Posted 2011-08-28T13:58:40.993

Reputation: 1 385

the journals can be in many locations in the clusters of the drive (non sequential) and they are not normally movable files, so they cannot be normally defragged. could still be defragged at boot, with a program that did that. – Psycogeek – 2011-10-04T13:46:26.930

Answers

1

when is data in the journal transferred to the disk?

Depends on two main things: the file system in use and the physical storage device. XFS uses write barriers. EXT3 uses write barriers, if enabled. EXT4 has barriers on by default. Traditional HDDs use caches. Solid-State Drives may or may not have a cache. Ultimately, it is a combination of the operating system, file system and underlying hardware architecture and specifications that determine when data is persisted on the storage device.

is the write complete to the user when the data is written to the journal or to the disk?

This also depends on the application in use and your operating system. Linux has the fsync system call that applications and file systems use to flush cached data to the physical devices.
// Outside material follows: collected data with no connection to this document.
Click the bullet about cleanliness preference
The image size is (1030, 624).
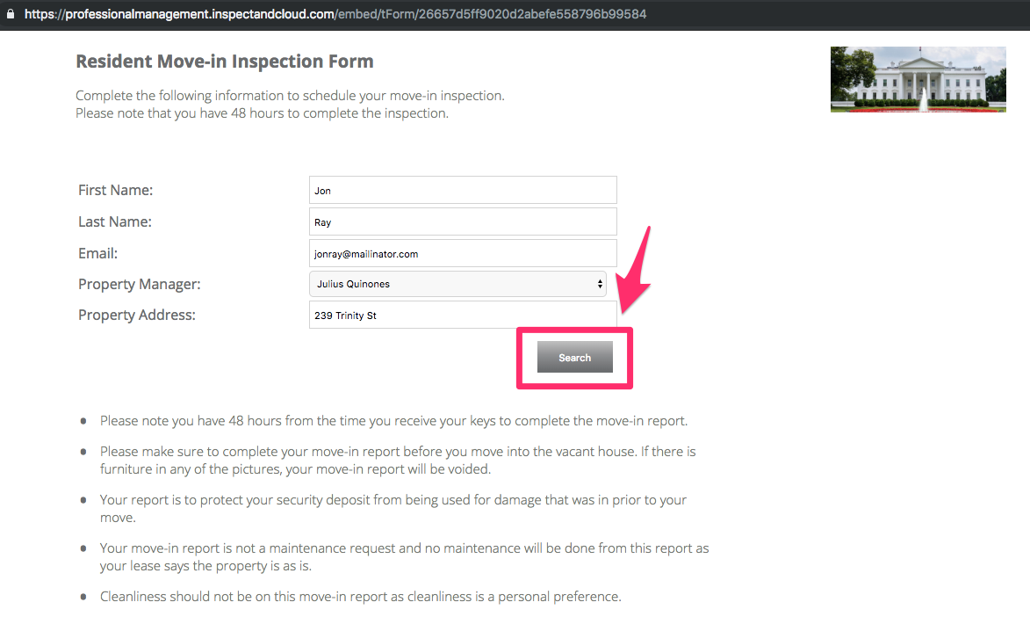tap(361, 597)
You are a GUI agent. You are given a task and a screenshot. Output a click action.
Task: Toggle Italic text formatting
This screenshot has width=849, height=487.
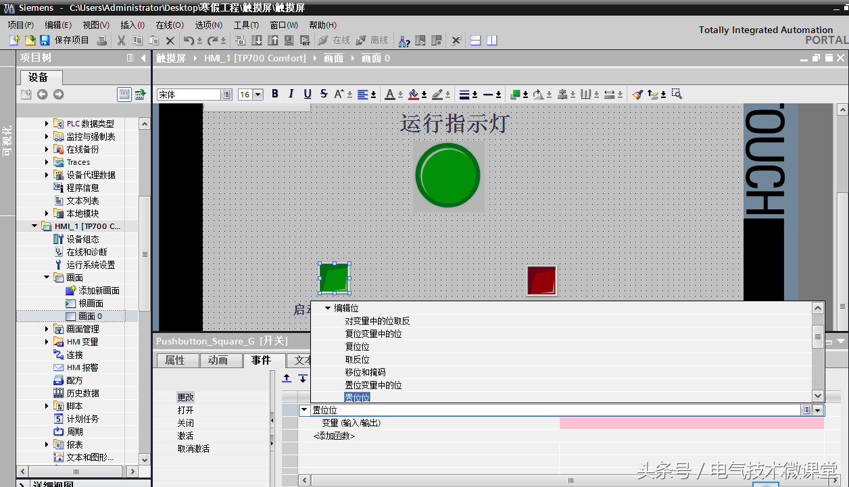(291, 94)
Not all applications use fsync to explicitly flush cached data to storage. You can always issue a sync command to manually flush file system buffers.

How is disk defragmentation related to journal?
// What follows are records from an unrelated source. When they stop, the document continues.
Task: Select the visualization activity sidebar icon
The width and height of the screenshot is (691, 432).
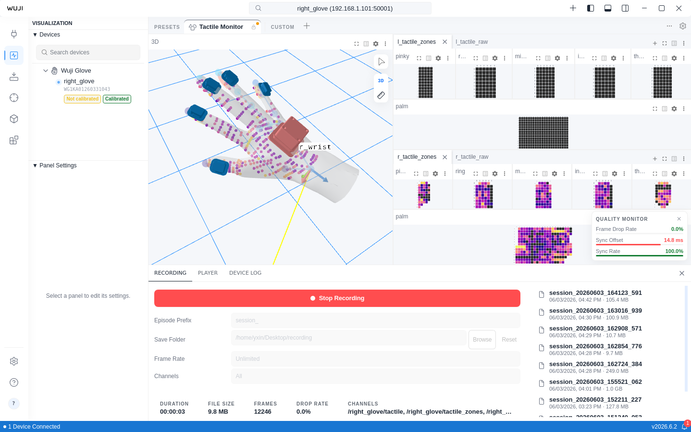Action: click(x=14, y=55)
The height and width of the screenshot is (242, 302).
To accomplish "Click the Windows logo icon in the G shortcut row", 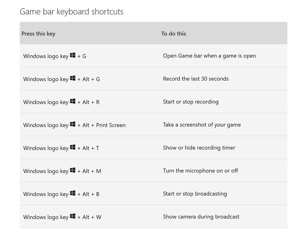I will [x=73, y=55].
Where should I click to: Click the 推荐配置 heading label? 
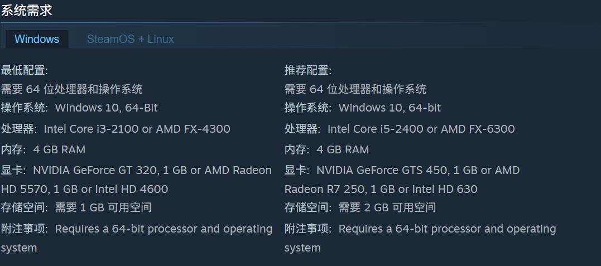pyautogui.click(x=308, y=70)
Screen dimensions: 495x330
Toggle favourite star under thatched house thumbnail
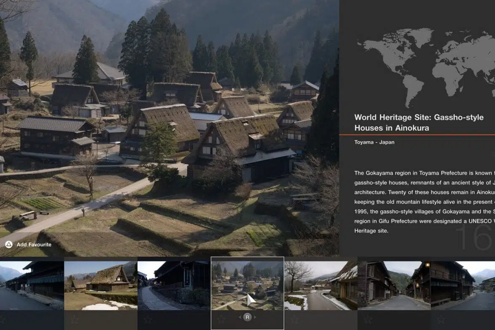75,320
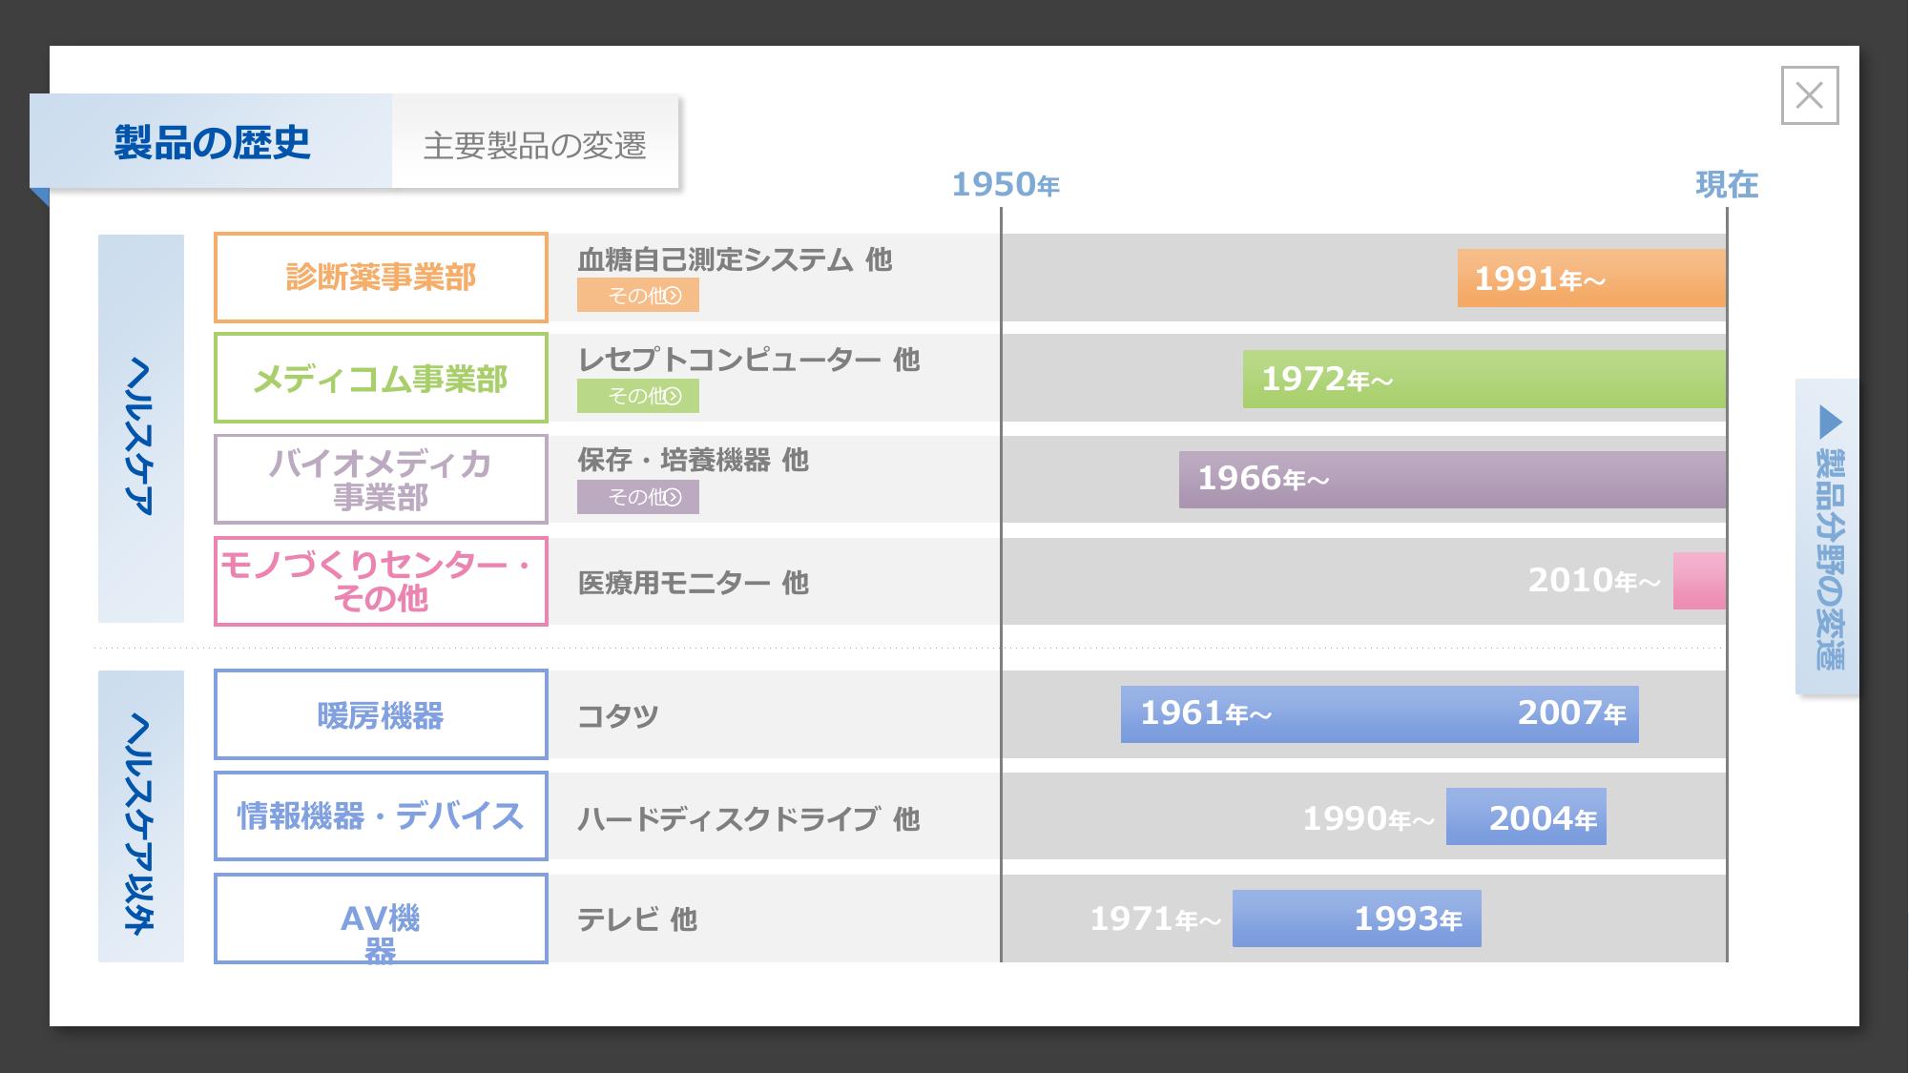Open the 診断薬事業部 division box
Screen dimensions: 1909x1073
381,278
Disk fragmentation affects performance, especially when dealing with large files whose blocks are not contiguous. There are different techniques for mitigating fragmentation. For example, XFS and other file systems use an allocate-on-flush technique to minimize fragmentation.

Dan Cruz

Posted 2011-08-28T13:58:40.993

Reputation: 1 095

2Although the poster marked this as the answer, this doesn't address the question at all : The cache refers to memory buffers and delayed writes, and so has nothing to do with journaling. – harrymc – 2011-10-05T05:54:43.533

3

Some better links for information about journaling are :

Journaling file system
Anatomy of Linux journaling file systems

The later explains the three journaling strategies : writeback, ordered, and data; where ordered is normally the default :

Ordered mode is metadata journaling only but writes the data before journaling the metadata. In this way, data and file system are guaranteed consistent after a recovery.

So, unless you have set your journaling strategy to data mode (also called Journal mode), where both metadata and data are journaled, your disk will not suffer much from the fact that it is journaled.

The journal itself is allocated on a fixed area of the disk, and therefore doesn't add to the fragmentation. Some filesystem variants will also let it grow and shrink, so some fragmentation may occur.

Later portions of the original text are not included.